They early began to invest their
savings in land, partly owing to a land-hunger natural to men who came
from a race of farmers, partly because they were keen politicians, and
wished to control voting qualifications. Their first purchases were
naturally in the Mearns. The purchase of Broom and of Lochlibo (their
largest holding in Scotland) has already been recorded. Over both of these
purchases they came into conflict with Allan Gilmour senior. They also
acquired other smaller estates in the Mearns. In 1847 the estate of
Ronachan in Argyllshire was bought, whether by the two brothers jointly,
or by Arthur alone, I do not know; it is immaterial, for, as John died
first, all his property came to Arthur. But the largest, and in the event
the most unfortunate, of all these purchases was made shortly after the
brothers retired from Pollok, Gilmour & Co., in 1853, out of the profits
of their long partnership. This consisted of the Irish estates of Lismany,
Glinsk and Creggs, in Galway, formerly the property of the Eyres of
Eyrescourt. The purchase was a very large one, how large I have no
accurate means of knowing, but first and last over £1,000,000 must have
been spent upon it. It was made, I believe, to meet the vaulting ambition
of the son-in-law, Allan Pollok, and it led his father-in-law into many
difficulties. The land was good, though it included a good deal of bog,
and the tenantry were in a wretched state.
Allan Pollok, on taking
possession, at once determined to change entirely the previous methods of
cultivation, and to manage the estate on the most advanced principles. In
particular, he resolved to amend the existing condition of small and
squalid holding by creating a series of large, indeed immense, farms. To
this end he made a clean sweep of the existing tenants, in some instances
burning their houses. Though he gave ample— and indeed
generous—compensation, he inevitably drew upon himself the enmity of the
country folk —and their shooting-irons; at that time landlord- shooting
had not become the popular sport- it afterwards became. Little Allan
Pollok cared; he had a nerve of iron. He went on farming large farms,
improving the land, and building houses for the large farmers he intended
to instal. He built handsome steadings, corn-mills, wood-mills, dairies,
etc., on a princely scale. But on the capital required to enable a man to
work one of these large farms he could afford to be a landowner on a
fairly large scale himself, and so avoid subjection to a somewhat
capricious and overbearing landlord such as Allan Pollok was. The farms,
consequently, nearly all remained unlet most of the property under paid
management yielded little return; Allan was no financier, and Arthur
Pollok, now an old man, had to go over to the rescue. Once at Lismany,
there was no escape; he remained until his death, surviving his daughter
by four years.
Lismany was but a modest mansion,
but provided offices and out-buildings that to-day might satisfy the
requirements of a meet of the Automobile Club.

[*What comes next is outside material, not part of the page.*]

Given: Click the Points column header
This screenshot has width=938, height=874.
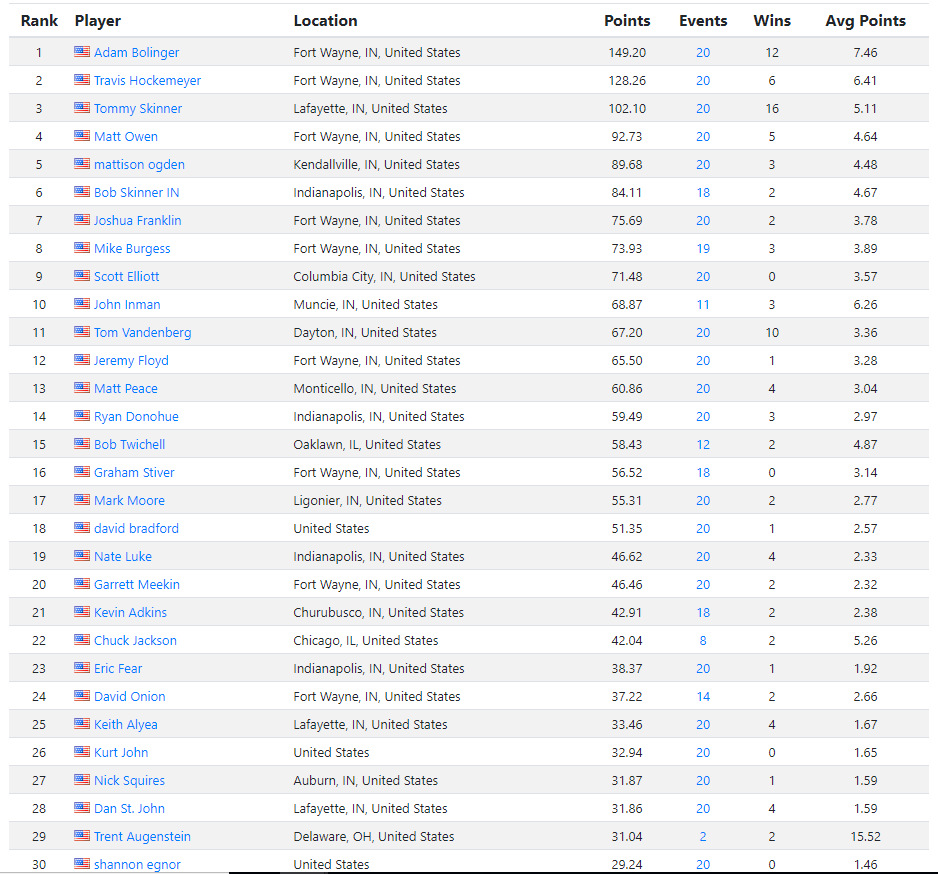Looking at the screenshot, I should [x=627, y=21].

It was at Lismany that, with Mr.
Thomas Pollok, of Liverpool, I saw Mr. Arthur Pollok for the first and
only time, about the year 1860. I cannot believe that the shrewd and able
old man had ever contemplated such a wild scheme as his headstrong and
ambitious son-in-law had drawn him into. Doubtless need had followed need,
and extension extension.
The old man was endeavouring to
unravel the tangle that things had got into, and the last years of his
life must have been the bitterest. It was too much for his failing vigour;
valiantly till his death in January, 1870, he addressed himself to
redeeming the position. He could only put the brake on. With the exception
of the jointures (of £30,000 each) which he had previously set aside for
each of his granddaughters, the immense joint fortunes of his brother and
himself had practically been expended on the venture. At the date I have
spoken of, 1860, Allan Pollok was already discussed by the country-side as
'a distressed man.'
A change in the plan of campaign,
and a curtailment of expenditure was needed. The new policy was
successful, and now a handsome income is obtained from the estates, though
very inadequate to the original expenditure.

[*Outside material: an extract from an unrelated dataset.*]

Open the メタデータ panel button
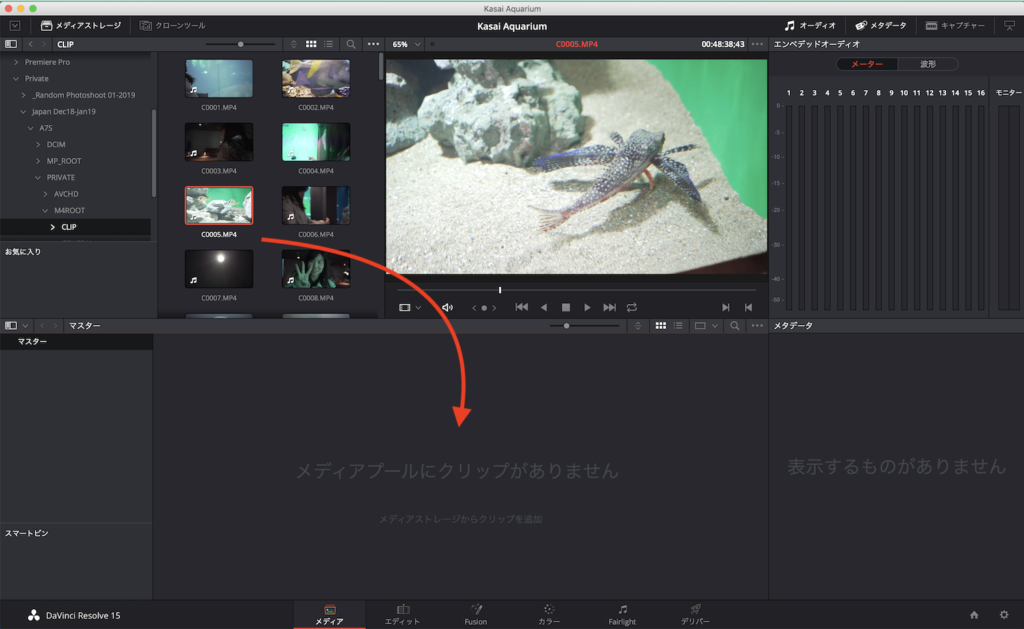 [x=881, y=25]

I had, in 1908, the following
communication from an old gentleman of eighty-three—a relative and near
neighbour in Ireland, and therefore well acquainted with the Polloks and
the Irish properties:-
'I remember Mr. Arthur Pollok
told me the first craft they bought was a 90-ton coaster, and he, at the
same time, said that the largest vessel that could come up to the
Broomielaw in those days was 150 tons.
'John and Arthur retired from
business in the early fifties. They desired to invest the money they had
made in landed property; and at the time property was supposed to be
selling very cheap in the Encumbered Estate Court in Dublin. Misfortune
led Allan and his wife to go to Ireland, and they bought a pretty large
property in County Galway, formerly part of the estates of the Eyres of
Eyrecourt Castle, who had once held very large properties in that and
King's County. The Polloks got a Government title with their purchase,
stating the names and number of the tenants and their interest in the
holdings, nearly all being represented as yearly tenants subject to a six
months' notice to quit. This was simply a misrepresentation of the facts;
when Allan Pollok served them with notices to quit, the tenants fought him
in the Courts, and put him to endless trouble and costs. The Authorities
repeatedly warned him, whenever he and his wife were known to be coming to
Ireland, that their lives were not safe. They saw there were only two
courses—either to acknowledge that they had made a mistake in coming to
Ireland and sell again, or to face the difficulties before them.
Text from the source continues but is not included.